I can't really say that this seems like a big benefit.

> The proposed Reader solution:
>
>  var reader = getAReader(); // etc.
>  reader.oncomplete = readDone;
>  reader.read( file );
>
> This allows new features to be added, allowing forwards changes
> without changing existing features.  This also has a benefit of
> providing an Interface (Reader) that 1) reads, and 2) fires events.
> The reader could be any sort of reader.

What do you mean by "The reader could be any sort of reader"?

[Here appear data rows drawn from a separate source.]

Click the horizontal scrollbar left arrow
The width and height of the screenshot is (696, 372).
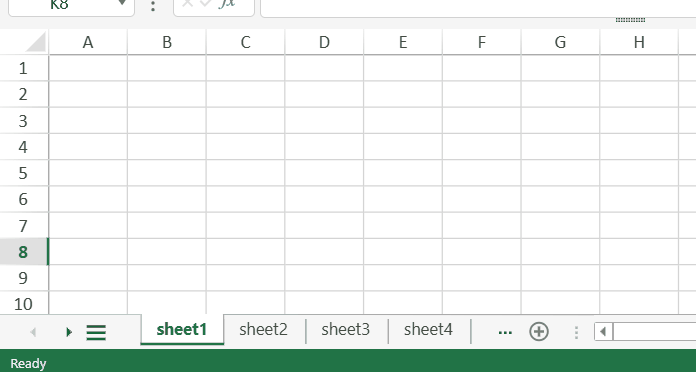pos(603,332)
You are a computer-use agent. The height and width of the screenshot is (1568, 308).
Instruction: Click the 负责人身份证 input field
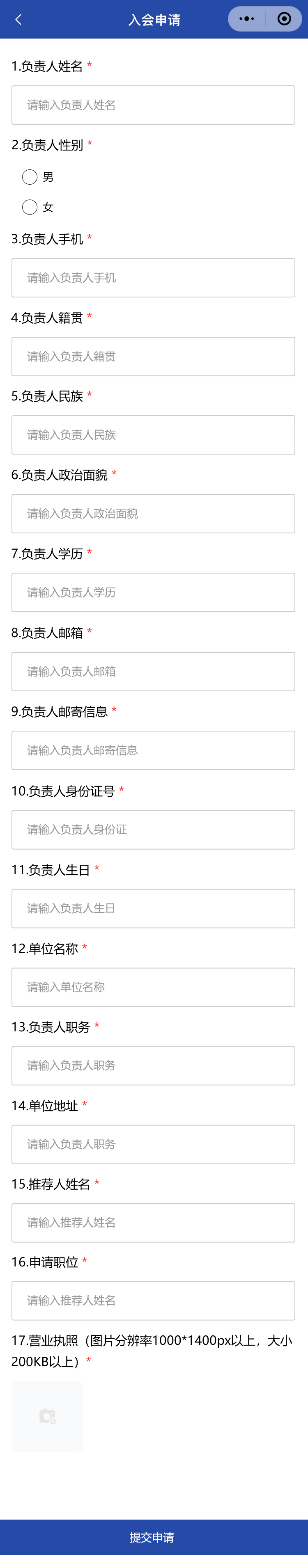point(153,830)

> Using a Reader decouples the type of read from the file object.
>
> The other proposed solution was to have the events on the file, not as
> a separate Reader.
>
> file.oncomplete = contentsRead;
> file.readAsDataUrl();
> file.readAsText();
>
> That puts the context on the file. This means the callback must check
> the result of the type of read. In the example above, "contentsRead"
> would have to know something about the data read (is it a URL or
> Text?) and would end up having "if else" statements that call other
> functions. This was provided in Jonas' example of reading file raw
> data and as a data-url.

I'm strongly against this design. See my recent post at
http://lists.w3.org/Archives/Public/public-webapps/2009JulSep/0547.html
for why. Basically using the same object to both represent a file
resource, as well as a read-request from that resource seems very
prone to bugs.

>> / Jonas
>>
>
> Regards,
>
> Garrett
> [1] An EventPublisher keeps track of subscribers (other callbacks),
> provides its own mechanism for registration), and fires events.